TASK BRIEF: Retype every one of the following items word for word, keeping each line unchanged.

GIVEN ENTRIES:
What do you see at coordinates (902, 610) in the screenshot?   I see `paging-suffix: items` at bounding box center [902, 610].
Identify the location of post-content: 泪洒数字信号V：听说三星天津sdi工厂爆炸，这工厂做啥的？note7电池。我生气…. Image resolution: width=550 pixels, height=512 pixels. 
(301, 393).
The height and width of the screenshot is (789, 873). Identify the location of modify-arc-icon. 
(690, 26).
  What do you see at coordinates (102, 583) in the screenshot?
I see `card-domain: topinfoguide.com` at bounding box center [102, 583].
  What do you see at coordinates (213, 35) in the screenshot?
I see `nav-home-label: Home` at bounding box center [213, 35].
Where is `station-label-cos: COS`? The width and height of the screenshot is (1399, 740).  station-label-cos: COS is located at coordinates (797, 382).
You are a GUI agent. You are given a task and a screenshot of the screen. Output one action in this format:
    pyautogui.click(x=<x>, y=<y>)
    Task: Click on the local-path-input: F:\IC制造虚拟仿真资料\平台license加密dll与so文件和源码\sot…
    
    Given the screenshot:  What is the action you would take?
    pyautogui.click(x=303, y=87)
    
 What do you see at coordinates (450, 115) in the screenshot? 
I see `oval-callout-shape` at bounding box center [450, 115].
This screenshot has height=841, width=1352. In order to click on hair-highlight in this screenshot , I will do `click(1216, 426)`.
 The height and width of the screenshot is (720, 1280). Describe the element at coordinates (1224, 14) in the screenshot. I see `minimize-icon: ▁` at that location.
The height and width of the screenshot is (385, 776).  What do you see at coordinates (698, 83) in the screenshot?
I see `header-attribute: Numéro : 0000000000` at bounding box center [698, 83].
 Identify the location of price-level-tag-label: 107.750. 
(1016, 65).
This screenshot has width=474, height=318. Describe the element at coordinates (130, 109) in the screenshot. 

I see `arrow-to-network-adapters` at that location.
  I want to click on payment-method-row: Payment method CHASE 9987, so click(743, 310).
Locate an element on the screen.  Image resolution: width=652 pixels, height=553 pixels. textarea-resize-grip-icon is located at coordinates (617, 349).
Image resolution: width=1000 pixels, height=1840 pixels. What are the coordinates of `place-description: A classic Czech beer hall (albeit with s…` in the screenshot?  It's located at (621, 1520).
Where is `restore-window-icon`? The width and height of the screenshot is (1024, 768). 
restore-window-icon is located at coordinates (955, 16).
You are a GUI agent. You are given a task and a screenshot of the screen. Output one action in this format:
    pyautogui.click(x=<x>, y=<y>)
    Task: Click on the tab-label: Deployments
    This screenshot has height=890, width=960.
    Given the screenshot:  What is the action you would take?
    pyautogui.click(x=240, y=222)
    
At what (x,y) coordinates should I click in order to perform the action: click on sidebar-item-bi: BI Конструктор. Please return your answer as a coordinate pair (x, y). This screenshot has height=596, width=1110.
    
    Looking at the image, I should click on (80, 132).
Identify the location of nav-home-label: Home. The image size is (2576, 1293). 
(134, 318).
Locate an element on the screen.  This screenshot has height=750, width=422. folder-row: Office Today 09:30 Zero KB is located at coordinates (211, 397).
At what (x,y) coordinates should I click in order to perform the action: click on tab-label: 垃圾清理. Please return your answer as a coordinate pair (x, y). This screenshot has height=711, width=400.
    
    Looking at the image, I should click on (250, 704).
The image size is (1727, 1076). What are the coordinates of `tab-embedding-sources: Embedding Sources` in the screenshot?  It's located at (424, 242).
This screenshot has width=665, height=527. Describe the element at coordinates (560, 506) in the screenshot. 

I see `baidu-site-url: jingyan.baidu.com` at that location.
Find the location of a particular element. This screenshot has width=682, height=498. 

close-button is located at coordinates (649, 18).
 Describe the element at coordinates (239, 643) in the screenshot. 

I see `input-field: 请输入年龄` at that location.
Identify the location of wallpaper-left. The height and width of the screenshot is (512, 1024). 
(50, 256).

SOLUTION BELOW:
What do you see at coordinates (902, 610) in the screenshot?   I see `paging-suffix: items` at bounding box center [902, 610].
Identify the location of post-content: 泪洒数字信号V：听说三星天津sdi工厂爆炸，这工厂做啥的？note7电池。我生气…. Image resolution: width=550 pixels, height=512 pixels. 
(301, 393).
The height and width of the screenshot is (789, 873). Identify the location of modify-arc-icon. 
(690, 26).
  What do you see at coordinates (102, 583) in the screenshot?
I see `card-domain: topinfoguide.com` at bounding box center [102, 583].
  What do you see at coordinates (213, 35) in the screenshot?
I see `nav-home-label: Home` at bounding box center [213, 35].
Where is `station-label-cos: COS`? The width and height of the screenshot is (1399, 740).  station-label-cos: COS is located at coordinates (797, 382).
You are a GUI agent. You are given a task and a screenshot of the screen. Output one action in this format:
    pyautogui.click(x=<x>, y=<y>)
    Task: Click on the local-path-input: F:\IC制造虚拟仿真资料\平台license加密dll与so文件和源码\sot…
    
    Given the screenshot:  What is the action you would take?
    pyautogui.click(x=303, y=87)
    
 What do you see at coordinates (450, 115) in the screenshot? 
I see `oval-callout-shape` at bounding box center [450, 115].
This screenshot has height=841, width=1352. In order to click on hair-highlight in this screenshot , I will do `click(1216, 426)`.
 The height and width of the screenshot is (720, 1280). Describe the element at coordinates (1224, 14) in the screenshot. I see `minimize-icon: ▁` at that location.
The height and width of the screenshot is (385, 776).  What do you see at coordinates (698, 83) in the screenshot?
I see `header-attribute: Numéro : 0000000000` at bounding box center [698, 83].
 Identify the location of price-level-tag-label: 107.750. 
(1016, 65).
This screenshot has width=474, height=318. Describe the element at coordinates (130, 109) in the screenshot. 

I see `arrow-to-network-adapters` at that location.
  I want to click on payment-method-row: Payment method CHASE 9987, so click(743, 310).
Locate an element on the screen.  Image resolution: width=652 pixels, height=553 pixels. textarea-resize-grip-icon is located at coordinates (617, 349).
Image resolution: width=1000 pixels, height=1840 pixels. What are the coordinates of `place-description: A classic Czech beer hall (albeit with s…` in the screenshot?  It's located at (621, 1520).
Where is `restore-window-icon`? The width and height of the screenshot is (1024, 768). 
restore-window-icon is located at coordinates (955, 16).
You are a GUI agent. You are given a task and a screenshot of the screen. Output one action in this format:
    pyautogui.click(x=<x>, y=<y>)
    Task: Click on the tab-label: Deployments
    This screenshot has height=890, width=960.
    Given the screenshot:  What is the action you would take?
    pyautogui.click(x=240, y=222)
    
At what (x,y) coordinates should I click in order to perform the action: click on sidebar-item-bi: BI Конструктор. Please return your answer as a coordinate pair (x, y). This screenshot has height=596, width=1110.
    
    Looking at the image, I should click on (80, 132).
Identify the location of nav-home-label: Home. The image size is (2576, 1293). 
(134, 318).
Locate an element on the screen.  This screenshot has height=750, width=422. folder-row: Office Today 09:30 Zero KB is located at coordinates (211, 397).
At what (x,y) coordinates should I click in order to perform the action: click on tab-label: 垃圾清理. Please return your answer as a coordinate pair (x, y). This screenshot has height=711, width=400.
    
    Looking at the image, I should click on (250, 704).
The image size is (1727, 1076). What are the coordinates of `tab-embedding-sources: Embedding Sources` in the screenshot?  It's located at (424, 242).
This screenshot has width=665, height=527. Describe the element at coordinates (560, 506) in the screenshot. 

I see `baidu-site-url: jingyan.baidu.com` at that location.
Find the location of a particular element. This screenshot has width=682, height=498. 

close-button is located at coordinates (649, 18).
 Describe the element at coordinates (239, 643) in the screenshot. 

I see `input-field: 请输入年龄` at that location.
Identify the location of wallpaper-left. The height and width of the screenshot is (512, 1024). 
(50, 256).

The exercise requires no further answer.